Стан с сомнением пожал плечами. Задумчиво покусал губы.
– Это уже кое-что, – наконец сказал он. – Кое-что, но не более. Бохарту действительно могло на миг что-то там почудиться, в темноте. На долю секунды.
– Тогда все мы друг другу только чудимся! – Я в сердцах отшвырнул тарелку. – Ты чудишься мне, я – тебе! Весь мир нам только чудится, а мы чудимся тому, кто читает книгу о нас!
– Не кипятись, Лео. – Стан примирительно поднял руки. – Посуда-то здесь при чем? Я же сказал, это кое-что. Возможно, Бохарт действительно подтвердит. Но понимаешь, этого слишком мало. Слишком зыбкое доказательство. Поставь себя на мое место и честно признайся: а ты бы поверил? Возможно, это и факт, но факт, который может быть истолкован по-разному, неоднозначно. Померещиться-то может всякое. Куст среди ночи нетрудно принять за человека…
– Ну да, или за зверя, – пробормотал я. Пример был расхожий.
– Или за зверя, – согласился мой напарник. – Говорил ведь Рональд: фронтир влияет. Почему бы и нет? Что мы знаем о влиянии фронтира на Серебристом Лебеде на психику? Тем более, находились-то мы совсем рядом с ним. Поэтому тебе обязательно надо к врачу, Лео. Сам сказал, что думаешь о близкой смерти. Разве это нормально? Разве было у тебя раньше такое?
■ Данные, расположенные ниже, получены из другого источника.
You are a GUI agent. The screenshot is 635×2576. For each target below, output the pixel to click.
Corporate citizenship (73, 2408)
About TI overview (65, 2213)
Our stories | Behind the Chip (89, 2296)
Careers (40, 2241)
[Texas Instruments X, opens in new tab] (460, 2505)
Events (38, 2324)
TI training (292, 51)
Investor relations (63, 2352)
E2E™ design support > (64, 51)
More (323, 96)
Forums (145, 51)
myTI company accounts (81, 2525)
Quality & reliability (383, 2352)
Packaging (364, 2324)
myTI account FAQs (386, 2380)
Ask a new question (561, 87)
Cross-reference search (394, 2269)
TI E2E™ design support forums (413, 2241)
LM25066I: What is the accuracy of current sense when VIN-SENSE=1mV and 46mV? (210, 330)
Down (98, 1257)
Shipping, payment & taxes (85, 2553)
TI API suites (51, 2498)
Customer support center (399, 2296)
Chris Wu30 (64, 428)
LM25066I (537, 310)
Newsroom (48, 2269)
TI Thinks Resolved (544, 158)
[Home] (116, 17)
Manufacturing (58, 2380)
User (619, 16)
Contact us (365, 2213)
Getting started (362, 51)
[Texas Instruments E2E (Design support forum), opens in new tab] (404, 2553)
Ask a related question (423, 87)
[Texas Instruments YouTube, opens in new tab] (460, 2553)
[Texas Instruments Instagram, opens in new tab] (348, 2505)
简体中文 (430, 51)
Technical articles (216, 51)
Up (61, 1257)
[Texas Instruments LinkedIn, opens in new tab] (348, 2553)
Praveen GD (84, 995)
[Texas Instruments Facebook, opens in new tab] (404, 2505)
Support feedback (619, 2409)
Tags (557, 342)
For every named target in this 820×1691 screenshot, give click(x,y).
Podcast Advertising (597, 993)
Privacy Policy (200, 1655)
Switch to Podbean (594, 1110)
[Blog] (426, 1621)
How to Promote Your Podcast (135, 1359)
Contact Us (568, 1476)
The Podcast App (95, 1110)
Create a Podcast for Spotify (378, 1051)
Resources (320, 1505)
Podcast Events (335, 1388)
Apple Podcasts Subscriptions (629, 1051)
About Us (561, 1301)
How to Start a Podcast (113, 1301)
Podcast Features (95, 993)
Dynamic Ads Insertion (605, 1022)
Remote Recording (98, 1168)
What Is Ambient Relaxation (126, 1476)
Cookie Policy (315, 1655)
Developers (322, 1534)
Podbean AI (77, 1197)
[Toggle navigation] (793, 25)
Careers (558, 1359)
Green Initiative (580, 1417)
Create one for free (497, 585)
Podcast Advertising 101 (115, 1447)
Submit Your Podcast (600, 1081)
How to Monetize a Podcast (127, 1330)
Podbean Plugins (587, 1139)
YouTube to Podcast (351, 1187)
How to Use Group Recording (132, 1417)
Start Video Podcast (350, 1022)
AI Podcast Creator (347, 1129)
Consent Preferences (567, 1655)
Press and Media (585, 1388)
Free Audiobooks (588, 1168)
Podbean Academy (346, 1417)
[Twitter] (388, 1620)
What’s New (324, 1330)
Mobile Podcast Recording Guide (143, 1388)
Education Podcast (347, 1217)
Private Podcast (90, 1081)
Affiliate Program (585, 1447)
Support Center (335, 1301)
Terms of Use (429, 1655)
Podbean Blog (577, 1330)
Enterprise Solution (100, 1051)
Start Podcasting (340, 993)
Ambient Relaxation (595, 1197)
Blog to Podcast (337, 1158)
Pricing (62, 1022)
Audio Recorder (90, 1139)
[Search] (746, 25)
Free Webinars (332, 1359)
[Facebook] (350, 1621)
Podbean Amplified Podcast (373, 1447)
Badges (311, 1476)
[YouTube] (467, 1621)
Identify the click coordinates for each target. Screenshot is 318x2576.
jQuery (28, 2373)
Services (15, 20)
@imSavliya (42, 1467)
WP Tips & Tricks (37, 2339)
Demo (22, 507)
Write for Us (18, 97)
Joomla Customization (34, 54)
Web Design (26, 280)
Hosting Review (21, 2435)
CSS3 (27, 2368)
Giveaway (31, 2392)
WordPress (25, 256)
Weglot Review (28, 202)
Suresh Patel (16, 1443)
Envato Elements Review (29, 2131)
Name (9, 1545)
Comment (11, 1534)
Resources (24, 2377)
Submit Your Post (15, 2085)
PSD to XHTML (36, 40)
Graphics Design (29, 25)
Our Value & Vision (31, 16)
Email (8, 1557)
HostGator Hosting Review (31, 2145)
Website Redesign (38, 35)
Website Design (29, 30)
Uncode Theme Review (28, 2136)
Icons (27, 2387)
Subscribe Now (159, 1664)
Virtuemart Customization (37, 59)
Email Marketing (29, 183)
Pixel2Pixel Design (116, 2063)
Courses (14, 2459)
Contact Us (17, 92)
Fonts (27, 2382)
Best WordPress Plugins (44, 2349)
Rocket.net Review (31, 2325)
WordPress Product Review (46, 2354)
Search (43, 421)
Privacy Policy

– Это не я говорю, это Голос мне предсказал, – мрачно заметил я.
– Твой внутренний голос, – уточнил Стан.
Я нагнулся и поднял тарелку с пола. Я уже остыл и признал его абсолютную правоту. В конце концов, мы с ним действительно были «полами», а не кем-нибудь другим, и самым важным в работе считали неоспоримые доказательства. Не один шаткий факт, который и вправду можно истолковать по-разному, а доказательства. И желательно – побольше. Поболь…
Я так резко вскочил, что чуть не перевернул стол. Стан тоже поднялся с явным намерением схватить меня и обезвредить. Наверное, он подумал, что я начинаю впадать в буйство.
– Спокойно, Стан, я не собираюсь крушить мебель, – сказал я, направляясь к своей брошенной на кресло куртке. – Я просто хочу представить тебе еще одно доказательство. На этот раз вполне вещественное.